Acórdão 0000988-28.2025.5.21.0004
- Julgamento:
- 11 de maio de 2026
- Órgão:
- Segunda Turma de Julgamento
Íntegra da ementa.
RECURSO DO LITISCONSORTE. ADMINISTRAÇÃO PÚBLICA. RESPONSABILIDADE SUBSIDIÁRIA. TEMAS 246 E 1118 DE REPERCUSSÃO GERAL. CONTRATO DE PRESTAÇÃO DE SERVIÇOS. FALHA NA FISCALIZAÇÃO. COMPROVAÇÃO NECESSÁRIA. PRESUNÇÃO DE CULPA EM VIRTUDE DOS EFEITOS DA REVELIA E DA CONFISSÃO FICTA DO ENTE PÚBLICO. ÔNUS DA PROVA. INVERSÃO. IMPOSSIBILIDADE. A responsabilização subsidiária da Administração Pública pelo adimplemento de verbas trabalhistas devidas por empresas prestadoras de serviços exige a cabal demonstração de falha na fiscalização do contrato administrativo, cujo ônus probatório recai sobre a parte autora, conforme assentado pelo Supremo Tribunal Federal no julgamento dos Recursos Extraordinários n. 760.931 e 1298647 (leading cases dos Temas 246 e 1118 de Repercussão Geral), com efeito vinculante (art. 927 do CPC).
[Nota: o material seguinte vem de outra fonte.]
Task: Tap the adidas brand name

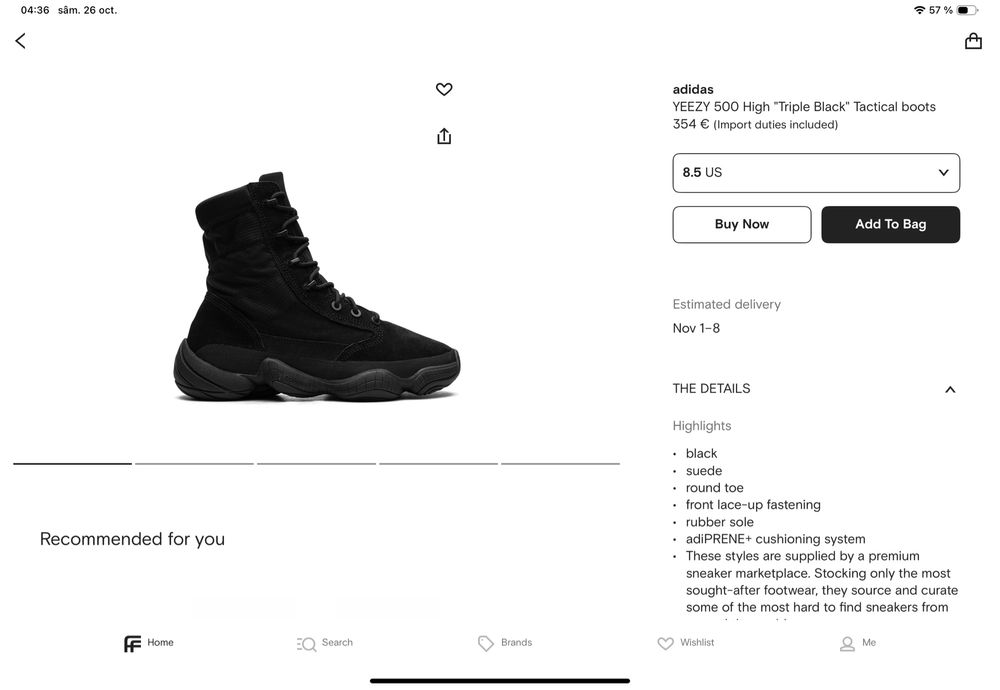Action: (693, 89)
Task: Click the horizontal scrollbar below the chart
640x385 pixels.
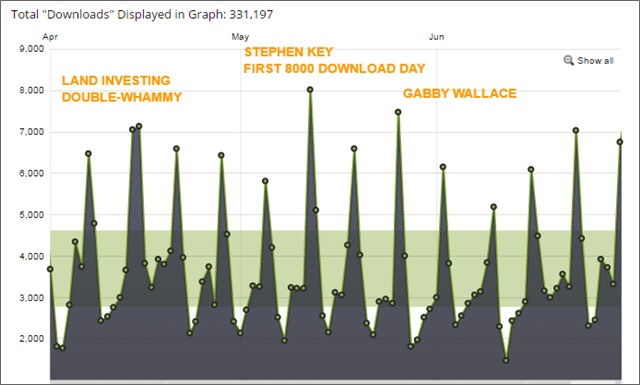Action: [336, 382]
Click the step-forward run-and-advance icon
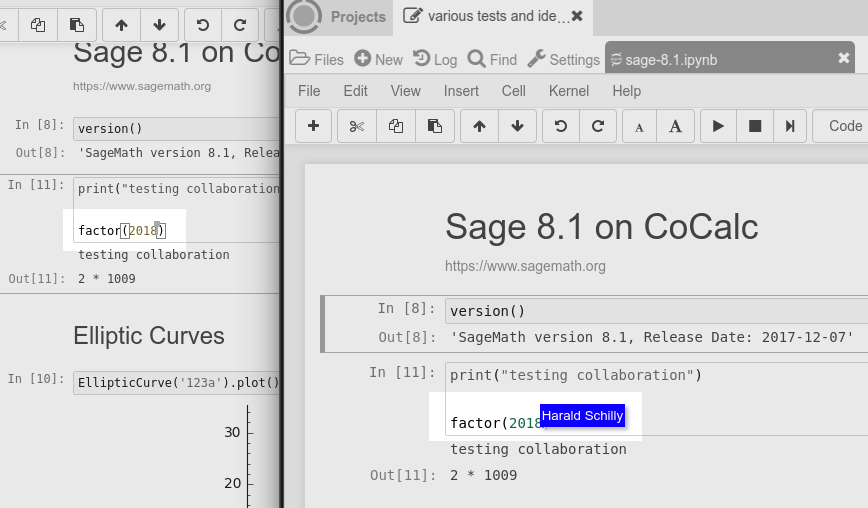This screenshot has height=508, width=868. pyautogui.click(x=790, y=126)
No caso concreto, a culpa da Administração Pública não foi satisfatoriamente comprovada durante a instrução processual, tendo sido atribuída com fundamento na presunção relativa de veracidade dos fatos alegados na inicial, decorrente dos efeitos da revelia e da confissão ficta aplicados ao ente público. Entretanto, também nesta hipótese o litisconsorte não poderá ser responsabilizado subsidiariamente pelo adimplemento das verbas devidas pela reclamada principal à parte reclamante, consoante decisão proferida pelo Supremo Tribunal Federal no julgamento da Reclamação n. 87252/RS, que reafirmou a tese fixada no julgamento do Tema 1118-RG. Recurso do litisconsorte conhecido e provido.